Werkinstructies -
Zet de tekst over de Madrigali spirituali van Philippus de Monte voort na de laatste zin.

Geselecteerde tekst -
┏━━
“Philippus de Monte, Madrigali spirituali”, door Cappella Mariana o.l.v. Vojtěch Semerád, op het label Passacaille. Hemels!

Programma | In Monte Sioneum

Programma | In Monte Sioneum

Philippus de Monte (1521-1603), een belangrijke figuur in de muziek tijdens de renaissance, werd weliswaar in Mechelen geboren, maar vestigde zich al snel in Napels en in Rome, en vervolgens als kapelmeester aan het Habsburgse hof in Wenen. Hij overleed in Praag en componeerde wel veertig missen, 250 motetten en meer dan 800 madrigalen. Op het programma staan naast religieuze madrigalen van De Monte, gecomponeerd tussen 1581 en 1589, madrigalen van Costanzo Porta, Cipriano de Rore, Pietro Vinci en Luca Marenzio.
┗━━
Gegevensdeel -
┏━━
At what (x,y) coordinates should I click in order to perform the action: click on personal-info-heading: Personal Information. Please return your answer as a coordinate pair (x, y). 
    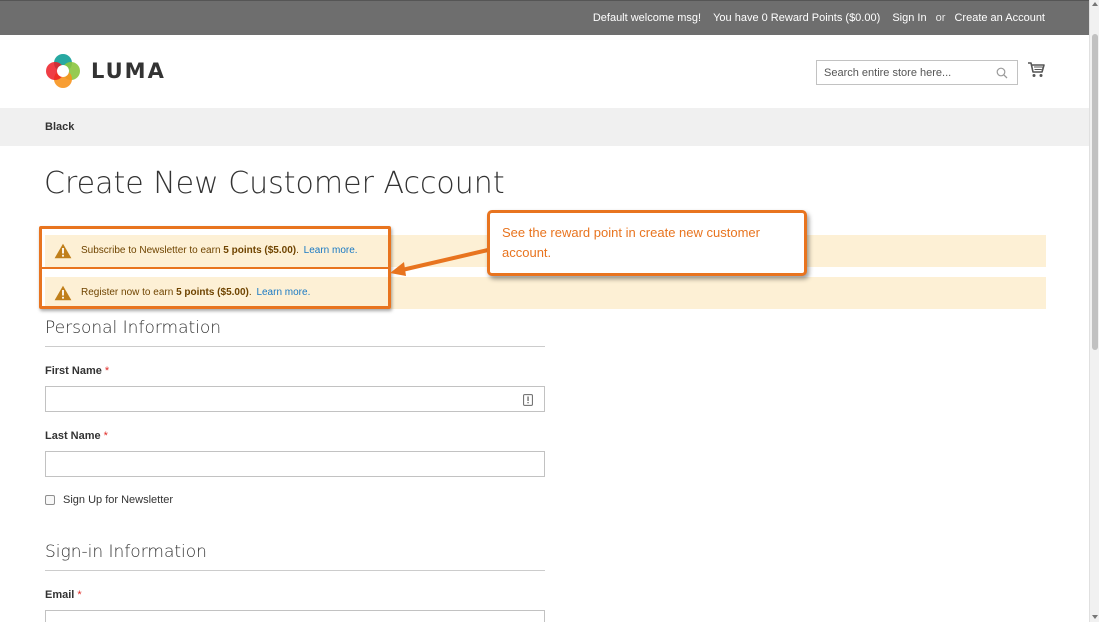
    Looking at the image, I should click on (134, 328).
┗━━
Resultaat opdracht -
De Vlaamse renaissancemeester Philippus de Monte was een van de grootste componisten van zijn generatie. Vijfendertig jaar bekleedde hij de prestigieuze positie van Hofkapellmeister aan het keizerlijk hof, eerst in Wenen en daarna in Praag. Hij componeerde meer muziek dan enige andere componist in de tweede helft van de 16de eeuw en produceerde bijna achthonderd werken. Deze omvatten seculiere en heilige madrigalen, veertig chansons, veertig missen, tweehonderdvijftig motetten en een handvol andere heilige werken. Zijn composities werden gepubliceerd en verspreid in alle belangrijke muzikale centra van Europa.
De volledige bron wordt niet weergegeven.